Instruction =
Check each statement against the excerpt on the Partnership's funding and accounting changes. For each one, answer yes or no and quote the words from the excerpt that decide it.
1. The Partnership expects its future cash flows and net available assets to cover all of its currently foreseeable cash requirements.
2. The FASB issued the amendment on affordable housing investments in January 2014.
3. Early adoption of the amendments is not allowed.

The Partnership expects its future cash flows, together with its net available assets as of September 30, 2015, to be insufficient to meet all currently foreseeable future cash requirements. Associates has agreed to continue providing advances sufficient enough to fund the operations and working capital requirements of the Partnership through May 31, 2017.

Recent Accounting Changes

In January 2014, the Financial Accounting Standards Board (“FASB”) issued an amendment to the accounting and disclosure requirements for investments in qualified affordable housing projects. The amendments provide guidance on accounting for investments by a reporting entity in flow-through limited liability entities that manage or invest in affordable housing projects that qualify for the low-income housing tax credit. The amendments permit reporting entities to make an accounting policy election to account for their investments in qualified affordable housing projects using the proportional amortization method if certain conditions are met. Under the proportional amortization method, an entity amortizes the initial cost of the investment in proportion to the tax credits and other tax benefits received and recognizes the net investment performance in the income statement as a component of income tax expense (benefit). The amendments are effective for interim and annual periods beginning after December 15, 2014 and should be applied retrospectively to all periods presented. Early adoption is permitted. The adoption of this update did not  materially affect the Partnership's financial statements.

Given data =

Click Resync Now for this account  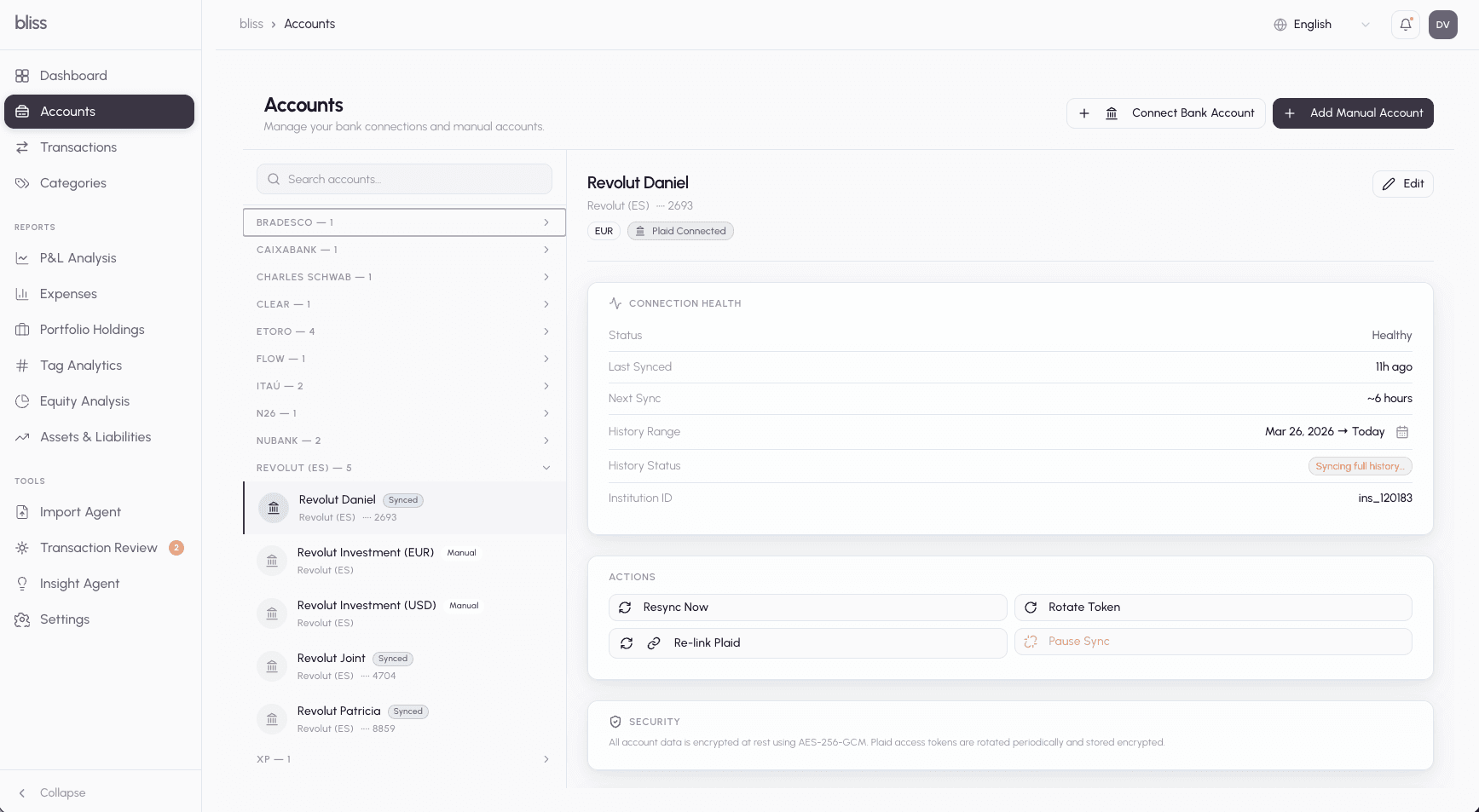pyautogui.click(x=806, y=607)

Answer to this problem =
1. No: "to be insufficient to meet all currently foreseeable future cash requirements"
2. Yes: "In January 2014, the Financial Accounting Standards Board (“FASB”) issued an amendment"
3. No: "Early adoption is permitted."